いつの頃よりか夕月が淡く地面に影をおとす頃になれば、前髪の目もと涼しい落とし差しの美少年が何処よりか現れ、何処ともしれず去る姿に出会ったという話が伝わり出した。出会おうと試みる人は誰も出会った者はなく、夕月を仰ぎ仕事に精出した岐路に、何とも言えない気品のある端麗な容姿に偶然出会い、騒然とした。一日の疲れも一緒に持ち去ってくれると出会ったものが言い出したために、村人は以前より朝霧を踏み,夕星を仰ぎ、農事に張り合いを持つようになった。美少年が思わぬ幸を運んでくれた。
村の共同作業も和やかに心豊かになり、争いもなくなってきた頃、何処で聞いてきたか、だれ言うとなく、長池の主である金の鯉が不思議な力を持つものとして、陸地に上がって美少年と化すのだという話で村は持ちきりになった。

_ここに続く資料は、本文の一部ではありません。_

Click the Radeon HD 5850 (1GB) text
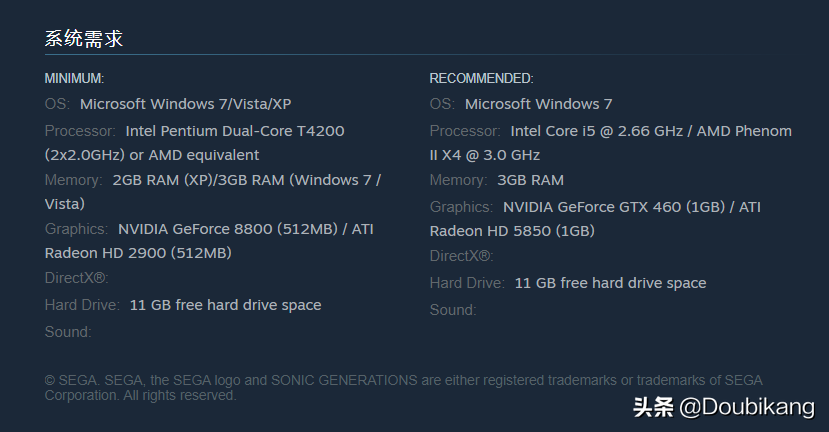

おお村に行った源さんが海老名様に聞いてきた話では「鯛は海の魚の王というのに対し、鯉は川の魚の長(おさ)と言われている。清の国では鯉を珍重したことが古書に残っている。寿命は15年くらいとされているが、百年以上いきるものもいる」と話した。
ある朝、夜からの深い霧がようやく晴れ、池の面が現れてくると、驚いたことに池一面に血でおおわれている。村人が何事かと池を巡ると、まるで水草に抱かれているかのように見事な金の鯉が美しい姿を見せていた。まるで、美少年が静かに横たわっているようであった。霧の晴れた朝の光に金銀の鱗の輝き目にした人は、その気高さに思わず手を合わせた。それからはその美少年に会うことはなかったという。